Imagine living your life in a bubble of sorts. In a closed-in environment, with controlled temperature and no sunlight. How would that affect you as a human being? How would it affect your personality? Would it make you a better person or a worse one? Would you be more or less understanding than you are?
In Thirteen Mercies, Three Kills, Cristina Mera is a bit of a rebel—in her heart, she doesn’t conform to the arbitrary rules of her world, but she doesn’t fully defy them either. At least, not in the beginning :D When I built the world of Alkemia, I wanted to point out just how arbitrary society’s rules really are. In a way, we’re all just like Cristina Mera, living in a community with its rules and regulations, with its conventions. And we either follow them or rebel against them, either in our hearts or in an obvious outward way.
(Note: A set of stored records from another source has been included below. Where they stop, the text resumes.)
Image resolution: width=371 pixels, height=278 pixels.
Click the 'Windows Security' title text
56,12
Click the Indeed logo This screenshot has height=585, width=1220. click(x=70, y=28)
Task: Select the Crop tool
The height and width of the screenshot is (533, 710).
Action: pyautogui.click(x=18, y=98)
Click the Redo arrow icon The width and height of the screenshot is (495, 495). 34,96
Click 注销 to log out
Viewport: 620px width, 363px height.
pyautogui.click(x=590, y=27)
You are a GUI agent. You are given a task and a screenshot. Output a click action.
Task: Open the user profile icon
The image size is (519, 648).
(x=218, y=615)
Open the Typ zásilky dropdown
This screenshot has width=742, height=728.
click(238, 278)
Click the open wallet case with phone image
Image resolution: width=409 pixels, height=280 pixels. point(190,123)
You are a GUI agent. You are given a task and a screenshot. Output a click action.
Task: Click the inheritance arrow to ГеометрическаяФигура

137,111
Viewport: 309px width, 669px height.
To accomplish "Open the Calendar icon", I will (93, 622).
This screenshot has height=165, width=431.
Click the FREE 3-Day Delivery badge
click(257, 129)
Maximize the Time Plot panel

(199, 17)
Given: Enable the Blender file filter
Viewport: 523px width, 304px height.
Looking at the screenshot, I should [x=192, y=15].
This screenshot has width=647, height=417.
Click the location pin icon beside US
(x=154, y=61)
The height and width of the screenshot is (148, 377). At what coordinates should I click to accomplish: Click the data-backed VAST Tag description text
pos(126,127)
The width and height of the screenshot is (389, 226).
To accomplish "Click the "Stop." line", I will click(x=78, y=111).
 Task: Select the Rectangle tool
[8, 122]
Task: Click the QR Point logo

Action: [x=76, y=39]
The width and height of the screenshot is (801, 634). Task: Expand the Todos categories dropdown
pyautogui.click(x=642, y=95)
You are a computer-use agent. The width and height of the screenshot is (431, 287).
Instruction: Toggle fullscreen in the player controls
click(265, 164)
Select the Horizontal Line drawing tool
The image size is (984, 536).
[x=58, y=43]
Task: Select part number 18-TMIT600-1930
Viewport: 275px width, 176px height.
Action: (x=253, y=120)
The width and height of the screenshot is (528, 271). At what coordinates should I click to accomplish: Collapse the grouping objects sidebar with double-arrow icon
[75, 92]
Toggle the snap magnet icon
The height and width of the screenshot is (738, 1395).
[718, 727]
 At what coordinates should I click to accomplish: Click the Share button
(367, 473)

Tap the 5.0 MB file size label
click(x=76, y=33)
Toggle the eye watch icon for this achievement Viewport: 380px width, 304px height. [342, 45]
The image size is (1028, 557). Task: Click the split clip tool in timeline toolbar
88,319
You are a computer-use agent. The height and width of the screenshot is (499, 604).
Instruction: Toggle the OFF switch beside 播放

I find rebelling to be proof of a mature character, not of a teen/new-adult one, actually. Though theory will tell you the rebelling age is the teenage years, and later on in life we begin to conform to the “social contract”—a set of written and unwritten rules people in a community tend to follow. But simply because a number of people follow conventions, it makes those people and those conventions neither good nor bad—it’s all a matter of perspective.
I’m inclined to believe that the more such conventions we feel obligated to follow, the more we yearn to break free of them. Cristina Mera certainly does yearn to do things her own way. But it takes meeting someone who actively rebels, Nikola Skazat—a wanderer alkemist and a cross dresser—for Cristina Mera to begin to understand who she is and how she might be willing to express that. In a way, meeting someone very different from her helps her figure out who she truly is and what she is and isn’t willing to do with herself and her life. So her ability to understand grows as she encounters diversity.
Without the presence of diversity, I feel we’d all be so much poorer in terms of knowledge of ourselves and the world at large.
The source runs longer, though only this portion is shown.